— BEGIN Supplied passage —

The global wind power industry entered a new era of accelerated growth in 2023, with a record-setting 117 GW of new capacity installed—making it the most successful year to date, as reported by the Global Wind Energy Council (GWEC) in its 2024 Global Wind Report. This unprecedented expansion underscores the industry’s rising momentum, driven by increasing political commitment and the rapid development of offshore wind projects. The report highlights that the global growth of wind power is not only broadening across continents, with 54 countries contributing to new installations, but also gaining significant traction in emerging markets and developing economies.
Several key factors are propelling this growth. The commitment made at COP28 to triple renewable energy capacity by 2030 has provided a powerful catalyst for wind energy expansion. Additionally, national industrial policies in major economies are fostering this growth through a combination of incentives, subsidies, and supportive regulatory frameworks. Technological advancements, particularly in turbine design and offshore wind development, have further enhanced the efficiency and cost-effectiveness of wind energy. Looking ahead, the Global Wind Report 2024 presents an optimistic outlook, forecasting a 10% increase in growth projections for 2024-2030, with an additional 1,210 GW of capacity anticipated. This robust trajectory positions wind power as a pivotal force in the global transition to a clean energy future.
The Future of Wind Power
Wind power is forecasted to play an even larger role in the future energy mix. By mid-century, wind energy is expected to account for 14% of the world’s primary energy supply, surpassing solar PV. Additionally, wind will provide 36% of global electricity generation by 2050, with two-thirds of this coming from onshore projects. This significant expansion underscores the importance of wind power in meeting global emissions reduction targets and ensuring a sustainable energy future.
The future development of wind power presents a significant opportunity in terms of providing low carbon energy. Wind power could prevent more than 1 billion tonnes of carbon dioxide from being emitted each year by dirty energy – equivalent to the emissions of Germany and Italy combined,Sven Teske, Greenpeace senior energy expert, had said.
Challenges in Wind Power
Despite its promising future, wind power faces several challenges. It must remain cost-competitive with fossil fuels and other renewable energy sources, particularly solar photovoltaics. Fortunately, wind energy costs have fallen rapidly in recent years and are expected to continue decreasing. Globally, the average cost of wind energy is $83 per megawatt-hour, compared to $84 for coal and $98 for gas. In the U.S., wind energy is priced even lower, averaging around 2 cents per kilowatt-hour, thanks to technological advancements and cost reductions.
However, the intermittency and variability of wind resources present challenges for integrating wind power into existing electricity networks. Wind turbine output can be unpredictable, which complicates grid management. Yet, these challenges can be mitigated through geographical diversity—aggregating the power output of wind farms over larger areas can significantly reduce the intermittency of wind generation.

— END Supplied passage —

* _Directives_
[A] Retype the wind power article word for word, starting at the words "The Future of" and stopping after "sustainable energy future.".
[B] Carry the wind power article forward from its last sentence.

— BEGIN Dataset entries —

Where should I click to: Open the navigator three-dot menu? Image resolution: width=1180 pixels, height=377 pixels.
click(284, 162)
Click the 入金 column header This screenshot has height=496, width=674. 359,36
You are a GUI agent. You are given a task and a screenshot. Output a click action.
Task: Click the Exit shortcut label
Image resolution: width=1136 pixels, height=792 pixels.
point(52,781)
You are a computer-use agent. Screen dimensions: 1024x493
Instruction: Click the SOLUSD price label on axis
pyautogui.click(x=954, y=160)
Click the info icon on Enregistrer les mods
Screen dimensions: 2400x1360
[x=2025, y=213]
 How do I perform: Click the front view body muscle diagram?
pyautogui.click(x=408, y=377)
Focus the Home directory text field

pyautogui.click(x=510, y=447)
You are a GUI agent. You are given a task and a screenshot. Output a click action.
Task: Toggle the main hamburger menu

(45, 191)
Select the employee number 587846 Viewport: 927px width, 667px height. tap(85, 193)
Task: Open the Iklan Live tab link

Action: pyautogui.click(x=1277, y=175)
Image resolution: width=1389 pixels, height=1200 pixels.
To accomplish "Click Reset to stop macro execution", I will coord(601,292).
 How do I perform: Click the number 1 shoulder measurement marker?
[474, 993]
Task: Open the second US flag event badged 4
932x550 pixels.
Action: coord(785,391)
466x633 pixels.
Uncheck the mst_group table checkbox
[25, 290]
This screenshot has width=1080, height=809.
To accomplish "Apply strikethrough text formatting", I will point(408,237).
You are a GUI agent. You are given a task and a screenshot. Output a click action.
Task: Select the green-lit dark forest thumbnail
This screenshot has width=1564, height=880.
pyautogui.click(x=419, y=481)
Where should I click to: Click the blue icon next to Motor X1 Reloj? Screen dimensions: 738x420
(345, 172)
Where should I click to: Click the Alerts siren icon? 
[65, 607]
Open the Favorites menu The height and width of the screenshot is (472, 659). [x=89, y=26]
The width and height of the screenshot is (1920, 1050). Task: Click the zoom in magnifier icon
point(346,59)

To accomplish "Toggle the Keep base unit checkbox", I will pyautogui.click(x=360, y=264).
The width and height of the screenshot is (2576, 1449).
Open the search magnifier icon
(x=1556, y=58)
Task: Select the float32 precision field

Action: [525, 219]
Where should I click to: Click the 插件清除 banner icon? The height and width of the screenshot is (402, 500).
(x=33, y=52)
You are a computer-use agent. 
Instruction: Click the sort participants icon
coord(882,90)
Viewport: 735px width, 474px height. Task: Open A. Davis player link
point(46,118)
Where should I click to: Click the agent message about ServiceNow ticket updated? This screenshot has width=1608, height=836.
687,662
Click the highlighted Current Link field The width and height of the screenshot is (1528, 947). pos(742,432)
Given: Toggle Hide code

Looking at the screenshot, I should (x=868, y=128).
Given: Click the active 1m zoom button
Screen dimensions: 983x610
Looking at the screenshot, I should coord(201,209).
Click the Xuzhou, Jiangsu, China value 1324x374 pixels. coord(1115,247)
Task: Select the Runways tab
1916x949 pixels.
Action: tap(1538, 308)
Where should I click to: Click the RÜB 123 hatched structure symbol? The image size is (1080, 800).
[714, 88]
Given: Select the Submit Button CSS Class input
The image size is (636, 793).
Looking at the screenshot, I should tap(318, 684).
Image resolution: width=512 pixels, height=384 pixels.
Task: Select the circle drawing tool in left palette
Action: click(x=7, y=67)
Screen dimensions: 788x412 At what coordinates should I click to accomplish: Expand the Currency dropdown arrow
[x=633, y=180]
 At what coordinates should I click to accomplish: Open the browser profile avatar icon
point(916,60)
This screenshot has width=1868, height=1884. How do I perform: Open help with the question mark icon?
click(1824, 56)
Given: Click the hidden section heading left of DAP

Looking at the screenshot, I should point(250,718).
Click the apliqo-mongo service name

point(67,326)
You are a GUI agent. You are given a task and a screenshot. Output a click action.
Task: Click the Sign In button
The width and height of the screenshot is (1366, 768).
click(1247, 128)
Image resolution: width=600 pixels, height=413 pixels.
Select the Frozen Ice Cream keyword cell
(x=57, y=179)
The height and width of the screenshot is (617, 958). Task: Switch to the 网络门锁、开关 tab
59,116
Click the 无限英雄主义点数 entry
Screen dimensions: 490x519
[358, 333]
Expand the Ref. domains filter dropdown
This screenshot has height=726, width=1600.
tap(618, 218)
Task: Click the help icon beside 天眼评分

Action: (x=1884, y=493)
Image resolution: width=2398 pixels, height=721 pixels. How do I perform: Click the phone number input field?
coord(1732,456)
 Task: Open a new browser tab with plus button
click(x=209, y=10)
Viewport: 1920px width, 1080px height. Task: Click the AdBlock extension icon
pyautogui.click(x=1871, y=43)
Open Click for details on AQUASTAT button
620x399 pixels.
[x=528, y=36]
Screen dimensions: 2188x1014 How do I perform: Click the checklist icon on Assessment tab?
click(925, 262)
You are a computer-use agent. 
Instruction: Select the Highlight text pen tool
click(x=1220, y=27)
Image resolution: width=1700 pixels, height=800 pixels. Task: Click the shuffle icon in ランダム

— END Dataset entries —

* _Answers_
[A]
The Future of Wind Power
Wind power is forecasted to play an even larger role in the future energy mix. By mid-century, wind energy is expected to account for 14% of the world’s primary energy supply, surpassing solar PV. Additionally, wind will provide 36% of global electricity generation by 2050, with two-thirds of this coming from onshore projects. This significant expansion underscores the importance of wind power in meeting global emissions reduction targets and ensuring a sustainable energy future.

[B]
In February 2021, Texas, the energy powerhouse of the U.S., experienced historic freezing conditions that crippled the state’s power infrastructure, including its 10,700 wind turbines. Nearly half of Texas’ wind power generation capacity was offline due to frozen turbines in West Texas, according to the state’s grid operators. Despite these challenges, the Electric Reliability Council of Texas (ERCOT), which manages the state’s electric grid, benefited from stronger-than-expected winds along the coast, where unfrozen turbines continued to operate and helped mitigate some of the power losses. However, the extreme cold also impacted other energy sources, including coal, gas, and nuclear facilities, leading to widespread power outages across the state.
The reliability of wind turbines is also a critical factor. Onshore turbines typically have availabilities of 98%, while offshore turbines have slightly lower availabilities (95-98%) but are improving due to advancements in operation and maintenance.
Onshore vs. Offshore Wind Farms
Wind farms can be located onshore (on land) or offshore (in sea or freshwater environments), each with distinct advantages and challenges. Onshore wind farms are significantly less expensive and are currently the most cost-effective form of renewable energy compared to offshore wind farms, solar, and nuclear power. However, they face limitations such as inconsistent wind speeds and physical obstructions like buildings or hills, which can reduce their efficiency. Onshore turbines are optimized for specific wind speeds, but the unpredictable nature of wind direction and speed in these areas can limit their overall performance.
Offshore wind farms, on the other hand, benefit from the more consistent and stronger winds found over open water, making them more reliable and efficient. These locations offer greater potential for future advancements in wind technology. Despite the higher costs and increased wear and tear due to harsh marine conditions, recent technological improvements have strengthened offshore turbines to better withstand the forces of waves and ice flows. Research by the University of Delaware has highlighted that offshore winds in the Northeastern U.S. are more powerful, but also more turbulent than expected. This turbulence can increase the power generated by bringing high winds down to the level of the turbines, but it also imposes additional stress on turbine blades. These findings suggest that future offshore wind farms may need to be designed differently, with careful consideration of turbine selection, spacing, and durability to account for these turbulent conditions.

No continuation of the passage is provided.